NDLEA’s, JAITF’s and OCS’s limitations are arguably common to many law-enforcement and counter-narcotics agencies in Africa (with the possible notable exception of South Africa), as elsewhere. As a result, all attempts to measure the different dimensions of drug trafficking in Africa have to face major challenges in terms of data comparability, data representativeness, and most notably reliable data sourcing.
Conclusion
A large body of literature exists on how over the past few decades international drug control measures that were deployed against drug supply in Asia and Latin America have contributed to opening new trafficking routes and new markets in Africa, and how these developments have impacted upon African states and societies. In spite of much clamour about the emergence of Africa’s alleged narco-states, from Nigeria to Guinea-Bissau, the framing, measuring and quantifying of drug production, trafficking and consumption remain problematic tasks, especially in Africa.
This article shows how practical challenges, methodological inconsistencies, limited access to data sources, poor quality of data themselves, and the slippery terrain of numbers’ politicization, all suggest that the trends that can be evinced by existing drug figures should not be considered as an accurate picture of reality of drug flows taking place in Africa. As a result, despite (claims of) recent advances in drug trafficking measurements, in the present state existing open-source metrics of drug trafficking can do quite little to inform evidence-based debates and policies about drug trafficking and organised crime in Africa.

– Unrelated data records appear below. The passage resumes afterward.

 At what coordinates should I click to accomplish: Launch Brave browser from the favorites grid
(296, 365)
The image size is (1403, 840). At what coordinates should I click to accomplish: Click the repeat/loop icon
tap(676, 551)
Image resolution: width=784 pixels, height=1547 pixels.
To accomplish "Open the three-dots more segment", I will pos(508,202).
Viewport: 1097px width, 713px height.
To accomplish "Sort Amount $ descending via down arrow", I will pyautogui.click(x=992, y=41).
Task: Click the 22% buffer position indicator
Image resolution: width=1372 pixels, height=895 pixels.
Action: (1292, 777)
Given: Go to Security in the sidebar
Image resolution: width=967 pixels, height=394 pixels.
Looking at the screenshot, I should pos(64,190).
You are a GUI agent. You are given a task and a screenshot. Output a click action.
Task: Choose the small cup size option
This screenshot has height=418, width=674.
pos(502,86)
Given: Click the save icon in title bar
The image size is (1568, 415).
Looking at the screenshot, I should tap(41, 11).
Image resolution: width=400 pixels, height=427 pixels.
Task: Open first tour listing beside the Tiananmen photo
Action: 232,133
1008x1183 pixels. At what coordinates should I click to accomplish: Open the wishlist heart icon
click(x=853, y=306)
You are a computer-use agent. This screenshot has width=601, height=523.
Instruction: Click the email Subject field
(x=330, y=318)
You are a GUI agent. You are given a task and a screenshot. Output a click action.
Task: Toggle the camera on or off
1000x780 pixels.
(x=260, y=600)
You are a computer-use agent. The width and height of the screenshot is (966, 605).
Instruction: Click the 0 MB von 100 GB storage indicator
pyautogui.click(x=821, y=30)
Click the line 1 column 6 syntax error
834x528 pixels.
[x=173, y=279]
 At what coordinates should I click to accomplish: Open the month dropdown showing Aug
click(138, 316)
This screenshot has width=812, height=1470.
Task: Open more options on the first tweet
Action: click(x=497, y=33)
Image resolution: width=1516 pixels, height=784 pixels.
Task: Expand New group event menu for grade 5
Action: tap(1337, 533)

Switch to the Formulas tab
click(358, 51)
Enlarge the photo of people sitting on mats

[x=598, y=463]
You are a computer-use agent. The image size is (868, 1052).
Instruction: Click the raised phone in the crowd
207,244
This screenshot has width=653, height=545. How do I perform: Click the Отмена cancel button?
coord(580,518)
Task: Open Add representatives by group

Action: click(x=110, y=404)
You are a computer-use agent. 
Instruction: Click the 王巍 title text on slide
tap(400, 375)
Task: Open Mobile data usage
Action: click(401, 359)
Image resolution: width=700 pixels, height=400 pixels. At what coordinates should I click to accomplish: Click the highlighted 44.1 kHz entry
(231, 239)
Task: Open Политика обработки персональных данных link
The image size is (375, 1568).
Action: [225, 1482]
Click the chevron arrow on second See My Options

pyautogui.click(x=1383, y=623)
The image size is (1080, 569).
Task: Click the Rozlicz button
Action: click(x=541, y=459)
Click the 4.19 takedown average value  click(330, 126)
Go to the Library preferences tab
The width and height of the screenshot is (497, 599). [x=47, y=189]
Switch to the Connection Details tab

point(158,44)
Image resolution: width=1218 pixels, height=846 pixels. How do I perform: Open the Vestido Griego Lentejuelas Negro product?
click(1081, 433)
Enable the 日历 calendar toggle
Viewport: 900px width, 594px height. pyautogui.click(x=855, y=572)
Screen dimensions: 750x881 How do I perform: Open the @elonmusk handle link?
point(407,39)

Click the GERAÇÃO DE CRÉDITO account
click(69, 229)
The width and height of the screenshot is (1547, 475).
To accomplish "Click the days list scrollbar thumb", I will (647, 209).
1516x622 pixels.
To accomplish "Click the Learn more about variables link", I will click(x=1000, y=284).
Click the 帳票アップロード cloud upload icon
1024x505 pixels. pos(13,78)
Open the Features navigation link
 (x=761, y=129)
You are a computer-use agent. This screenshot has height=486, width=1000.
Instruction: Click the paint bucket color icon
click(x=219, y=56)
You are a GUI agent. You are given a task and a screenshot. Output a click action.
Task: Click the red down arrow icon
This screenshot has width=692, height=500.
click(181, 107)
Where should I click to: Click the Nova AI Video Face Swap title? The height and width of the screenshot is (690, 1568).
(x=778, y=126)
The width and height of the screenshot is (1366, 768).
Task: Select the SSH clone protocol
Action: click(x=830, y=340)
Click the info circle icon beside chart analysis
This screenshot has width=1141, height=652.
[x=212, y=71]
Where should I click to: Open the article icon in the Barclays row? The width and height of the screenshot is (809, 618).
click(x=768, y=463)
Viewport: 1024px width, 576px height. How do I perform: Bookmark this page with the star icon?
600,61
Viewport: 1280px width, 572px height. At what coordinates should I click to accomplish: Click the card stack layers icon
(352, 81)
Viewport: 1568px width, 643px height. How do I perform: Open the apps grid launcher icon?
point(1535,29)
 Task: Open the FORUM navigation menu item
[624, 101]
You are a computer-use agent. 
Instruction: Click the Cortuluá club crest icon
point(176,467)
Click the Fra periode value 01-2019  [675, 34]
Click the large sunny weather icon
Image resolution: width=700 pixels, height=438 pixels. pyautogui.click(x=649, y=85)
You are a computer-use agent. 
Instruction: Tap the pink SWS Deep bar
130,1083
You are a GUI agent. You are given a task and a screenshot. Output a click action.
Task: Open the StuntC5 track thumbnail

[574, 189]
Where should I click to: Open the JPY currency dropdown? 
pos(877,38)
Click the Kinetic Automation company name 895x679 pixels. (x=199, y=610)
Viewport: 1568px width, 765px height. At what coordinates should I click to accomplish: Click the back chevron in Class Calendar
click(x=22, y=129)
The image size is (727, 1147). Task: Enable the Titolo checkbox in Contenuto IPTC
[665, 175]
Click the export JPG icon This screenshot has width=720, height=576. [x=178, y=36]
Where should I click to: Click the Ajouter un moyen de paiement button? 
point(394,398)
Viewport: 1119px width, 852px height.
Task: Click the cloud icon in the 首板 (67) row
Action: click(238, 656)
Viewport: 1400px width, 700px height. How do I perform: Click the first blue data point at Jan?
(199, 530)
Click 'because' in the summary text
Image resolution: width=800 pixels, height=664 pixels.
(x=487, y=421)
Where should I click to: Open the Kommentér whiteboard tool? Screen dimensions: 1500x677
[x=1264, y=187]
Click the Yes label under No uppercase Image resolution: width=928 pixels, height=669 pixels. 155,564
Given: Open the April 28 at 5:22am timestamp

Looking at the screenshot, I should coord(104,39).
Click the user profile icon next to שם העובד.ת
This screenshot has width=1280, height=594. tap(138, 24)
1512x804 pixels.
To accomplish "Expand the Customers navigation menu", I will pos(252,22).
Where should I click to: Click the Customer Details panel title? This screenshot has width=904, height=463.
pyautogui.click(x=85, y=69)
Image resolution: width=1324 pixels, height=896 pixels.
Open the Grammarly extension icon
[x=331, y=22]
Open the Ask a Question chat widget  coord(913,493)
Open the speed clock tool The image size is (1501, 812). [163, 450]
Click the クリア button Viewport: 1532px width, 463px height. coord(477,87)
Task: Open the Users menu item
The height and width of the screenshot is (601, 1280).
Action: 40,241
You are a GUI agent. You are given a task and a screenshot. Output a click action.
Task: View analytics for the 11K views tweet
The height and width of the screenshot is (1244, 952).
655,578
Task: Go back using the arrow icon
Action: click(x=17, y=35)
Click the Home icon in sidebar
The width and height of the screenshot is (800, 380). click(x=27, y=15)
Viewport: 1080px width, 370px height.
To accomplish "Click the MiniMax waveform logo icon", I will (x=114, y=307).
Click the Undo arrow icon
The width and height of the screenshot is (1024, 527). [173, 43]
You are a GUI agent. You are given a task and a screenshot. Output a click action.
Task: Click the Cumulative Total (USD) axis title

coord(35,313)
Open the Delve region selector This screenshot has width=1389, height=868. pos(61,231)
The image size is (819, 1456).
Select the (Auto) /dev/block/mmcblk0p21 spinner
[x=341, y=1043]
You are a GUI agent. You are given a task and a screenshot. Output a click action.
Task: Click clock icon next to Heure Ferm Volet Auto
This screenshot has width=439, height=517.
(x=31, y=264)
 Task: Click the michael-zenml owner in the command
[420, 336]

This finding challenges the dominant positivist epistemology of organised crime research, which strives to collect ever more refined data – assumed to represent a “mirror of nature” (Rorty 1979) – in order to provide an objective description of the phenomenon investigated and infer (cor)relations via econometric methods of data analysis. This is not to say that researching drug trafficking from a positivist standpoint is an idle exercise: the best approximation available is still better than groping in the darkness. Yet the risk of a biased reading and undue extrapolations remains dangerously high, both epistemologically and politically.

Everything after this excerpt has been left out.